Beneath this task is a listing. Count its lines that contain "mídia" and answer with the number only.

● Record excerpts
□ □ □ □ □ □ □

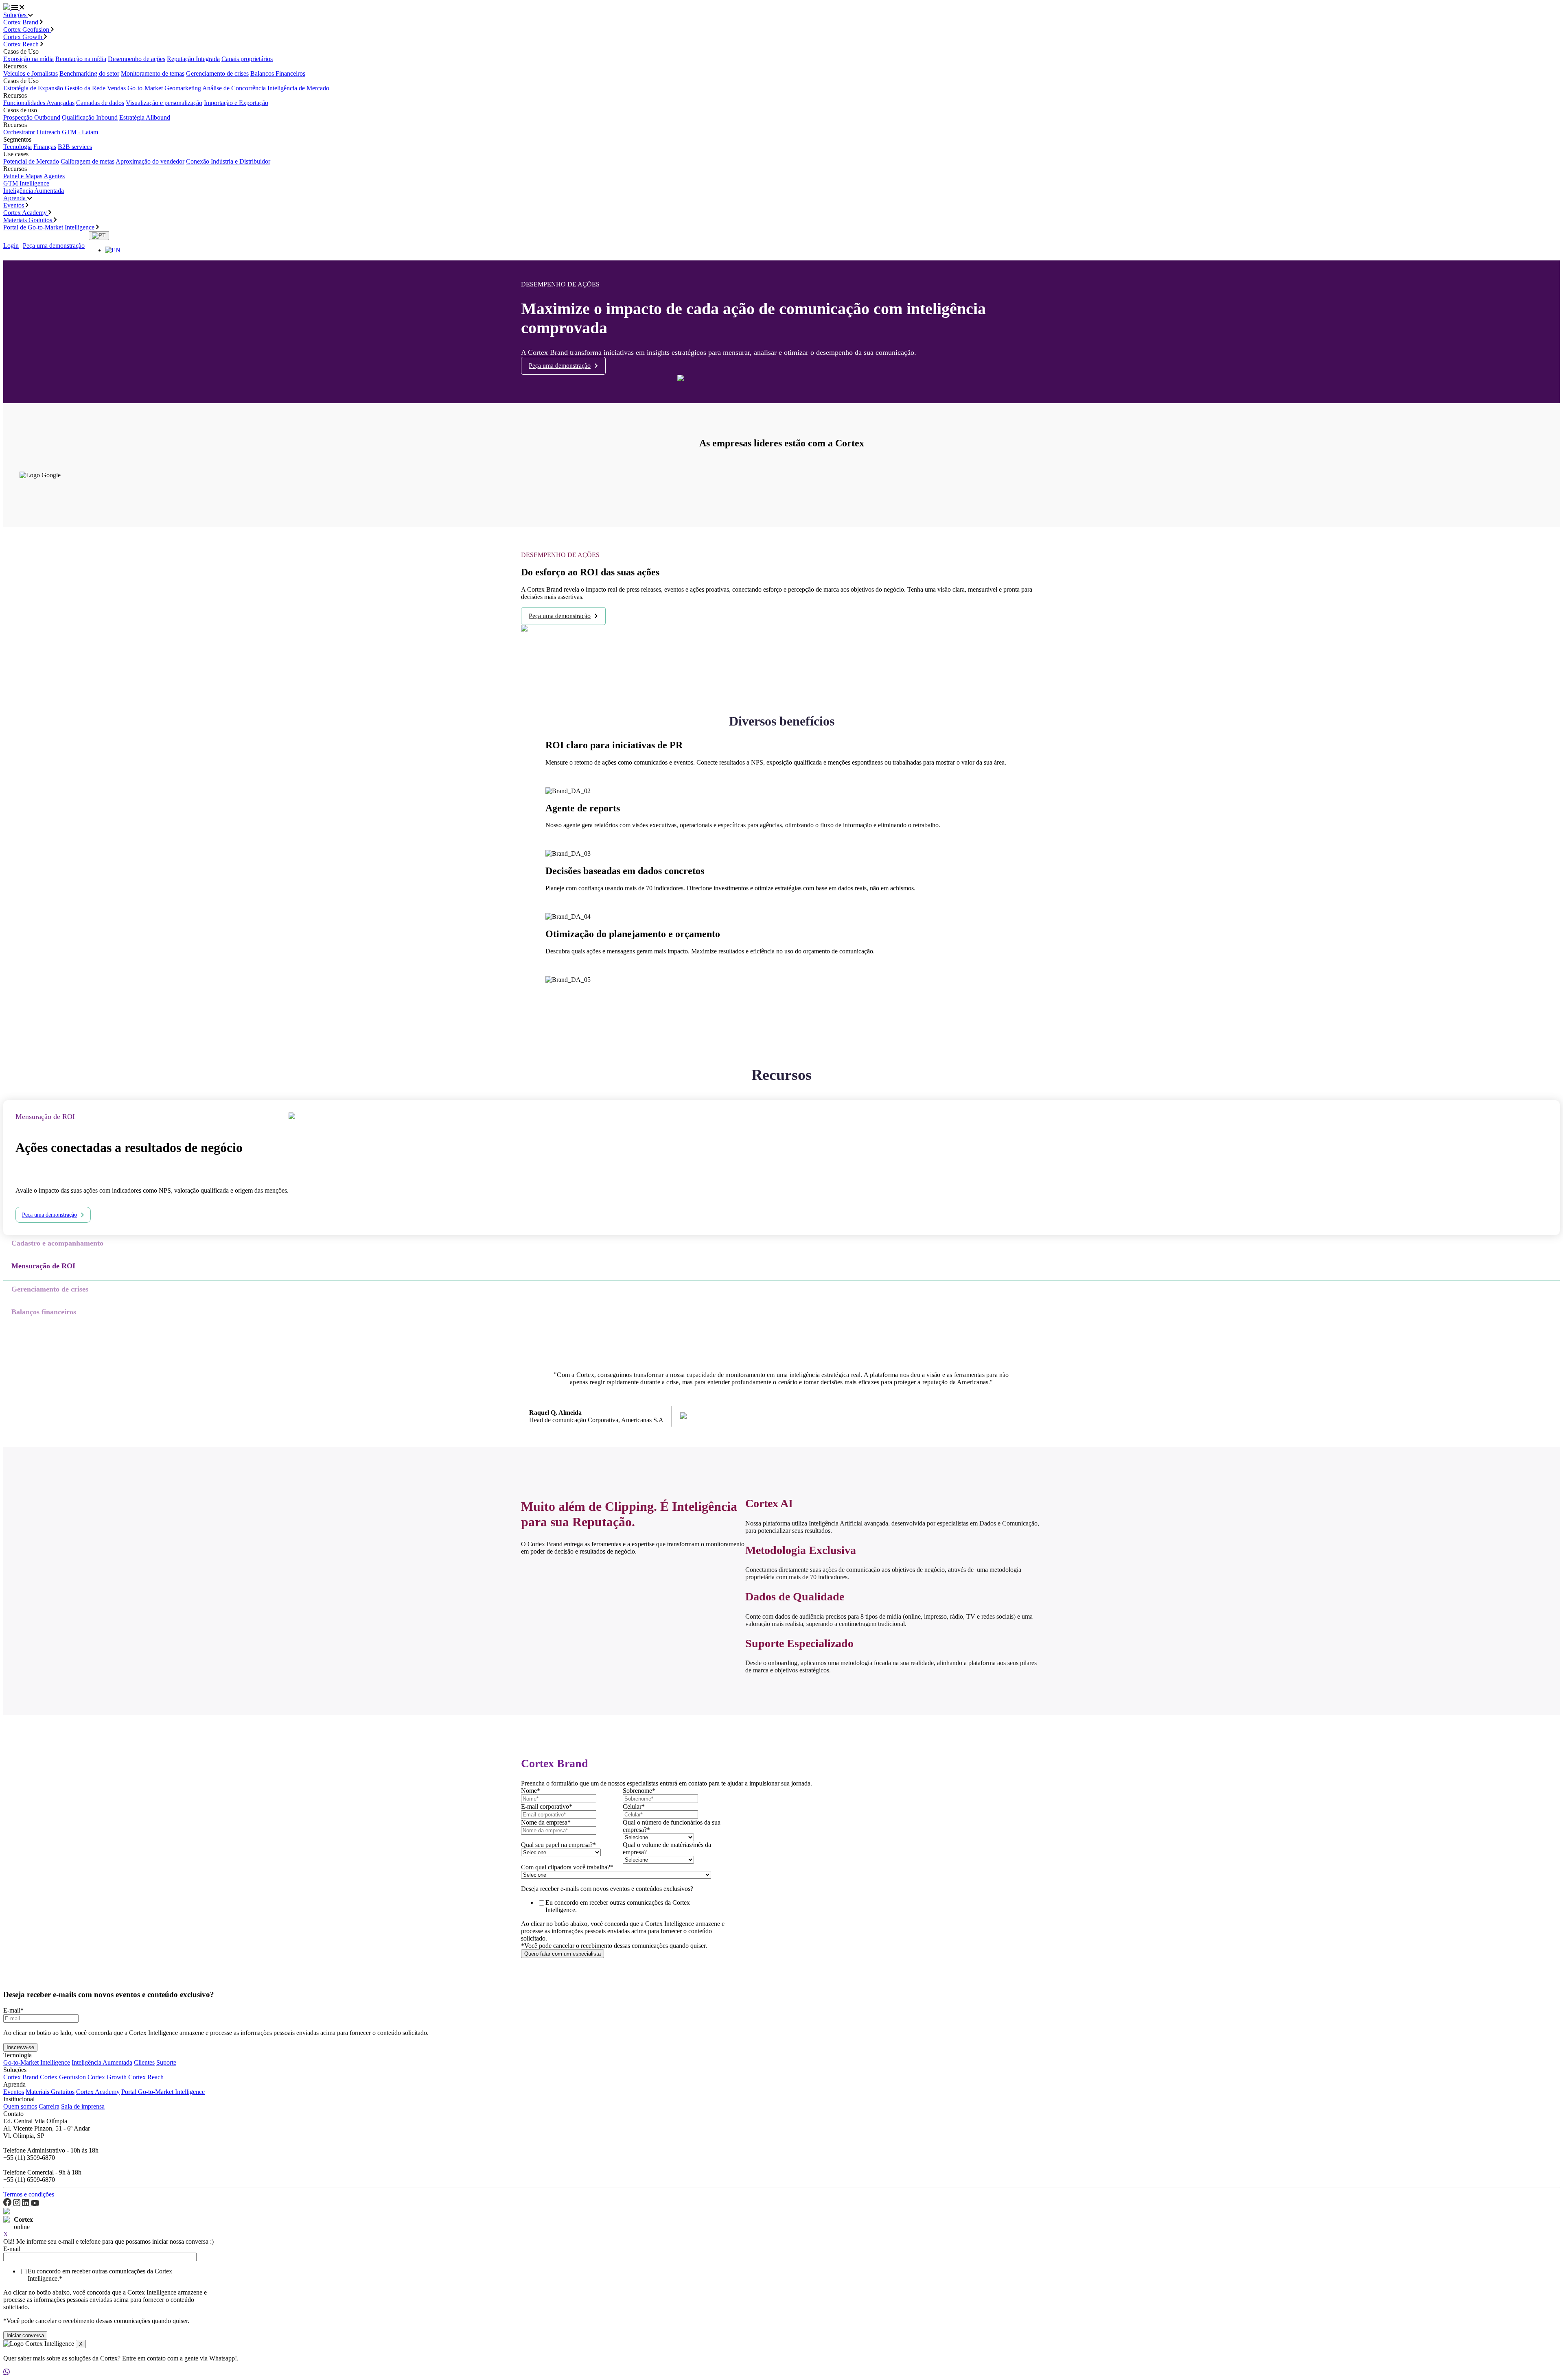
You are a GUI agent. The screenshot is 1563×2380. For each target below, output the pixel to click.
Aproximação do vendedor (150, 161)
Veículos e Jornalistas (30, 73)
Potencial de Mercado (31, 161)
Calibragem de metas (87, 161)
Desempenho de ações (136, 58)
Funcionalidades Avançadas (38, 102)
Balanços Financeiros (277, 73)
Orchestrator (19, 132)
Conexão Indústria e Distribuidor (228, 161)
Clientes (144, 2062)
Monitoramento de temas (152, 73)
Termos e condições (28, 2194)
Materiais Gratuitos (28, 219)
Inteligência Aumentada (33, 190)
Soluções (15, 14)
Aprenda (15, 198)
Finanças (44, 146)
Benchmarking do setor (89, 73)
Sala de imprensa (83, 2106)
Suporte (166, 2062)
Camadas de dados (100, 102)
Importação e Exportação (236, 102)
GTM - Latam (80, 132)
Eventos (14, 205)
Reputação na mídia (80, 58)
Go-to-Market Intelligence (36, 2062)
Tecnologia (17, 146)
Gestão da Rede (85, 88)
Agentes (54, 176)
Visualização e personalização (164, 102)
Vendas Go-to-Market (135, 88)
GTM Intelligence (26, 183)
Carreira (49, 2106)
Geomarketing (182, 88)
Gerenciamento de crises (217, 73)
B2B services (75, 146)
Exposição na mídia (28, 58)
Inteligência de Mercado (298, 88)
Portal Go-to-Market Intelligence (163, 2091)
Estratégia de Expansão (33, 88)
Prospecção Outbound (31, 117)
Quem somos (20, 2106)
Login (11, 245)
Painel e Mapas (22, 176)
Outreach (48, 132)
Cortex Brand (21, 22)
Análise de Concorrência (234, 88)
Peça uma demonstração (54, 245)
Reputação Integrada (193, 58)
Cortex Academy (25, 212)
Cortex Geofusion (27, 29)
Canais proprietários (247, 58)
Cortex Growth (23, 36)
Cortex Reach (21, 44)
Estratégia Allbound (144, 117)
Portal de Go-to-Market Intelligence (49, 227)
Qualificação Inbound (90, 117)
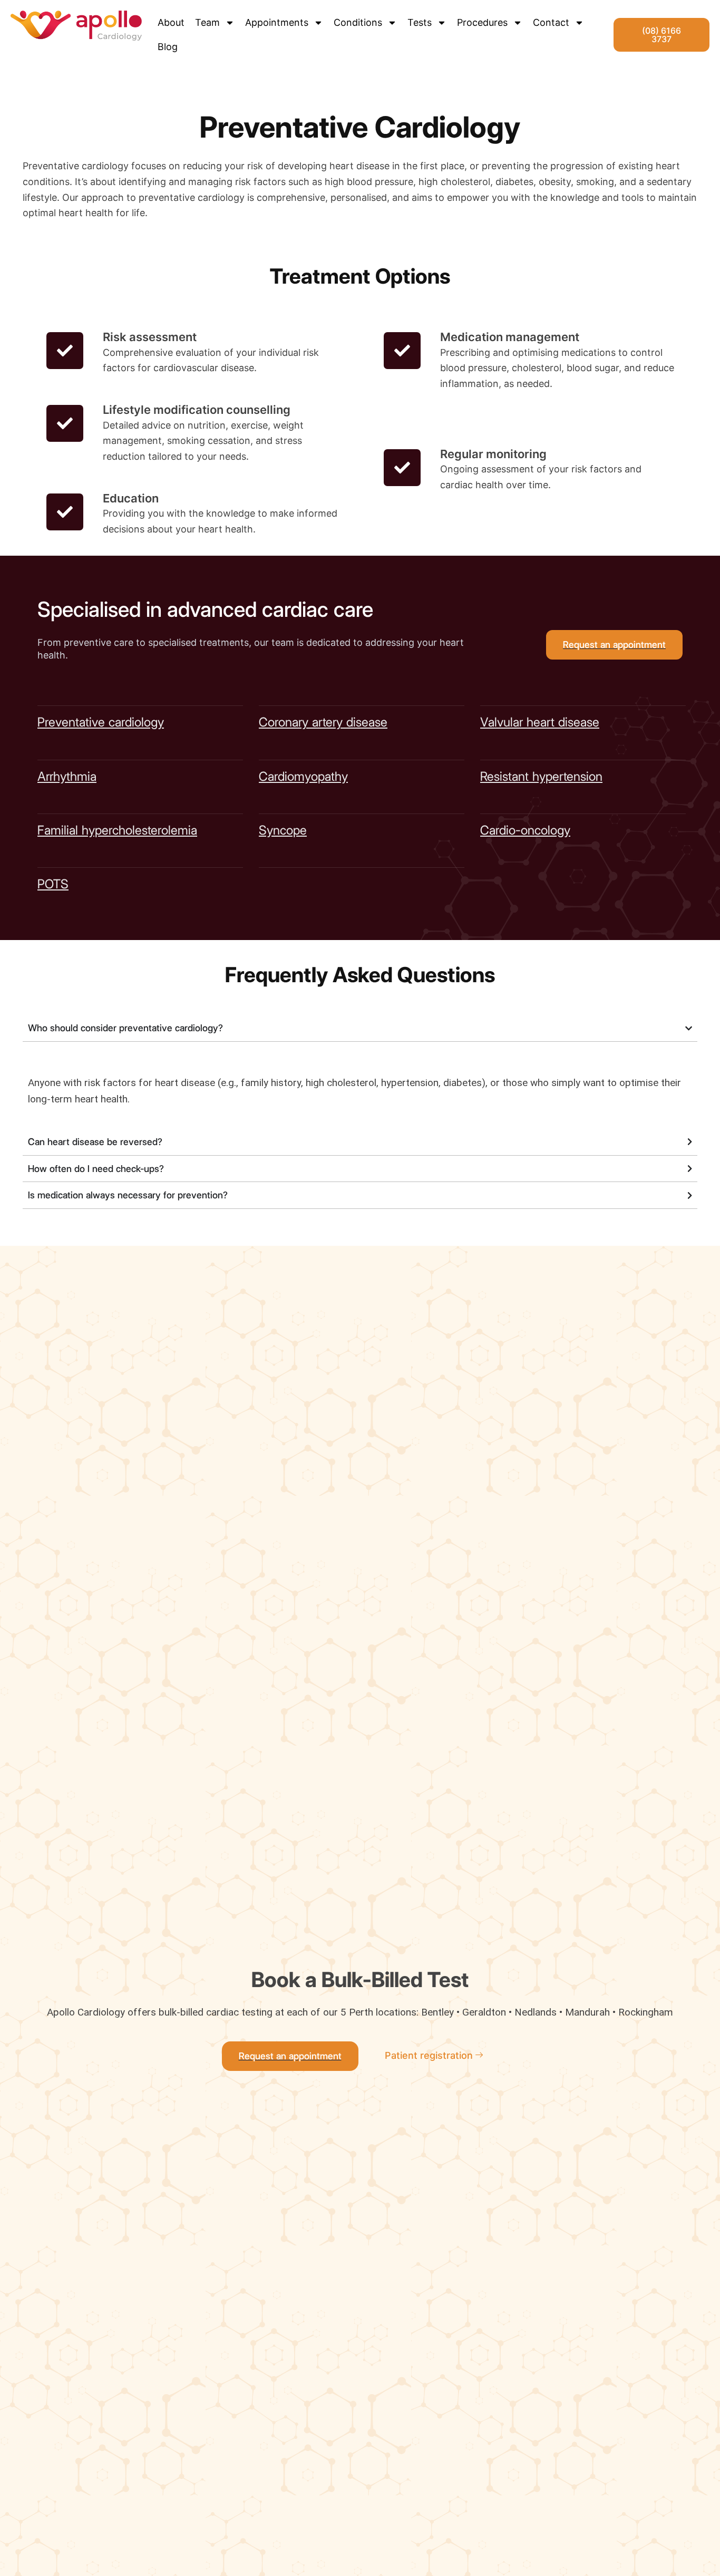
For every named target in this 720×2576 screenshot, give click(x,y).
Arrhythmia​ (66, 776)
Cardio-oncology (525, 830)
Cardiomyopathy (303, 776)
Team (207, 22)
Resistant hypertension (541, 776)
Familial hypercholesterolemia (117, 830)
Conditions (358, 22)
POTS (53, 884)
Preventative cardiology (100, 722)
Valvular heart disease (539, 722)
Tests (419, 22)
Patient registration (429, 2055)
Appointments (276, 22)
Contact (551, 22)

□ □ □ □ □ □ □

● Task solution
2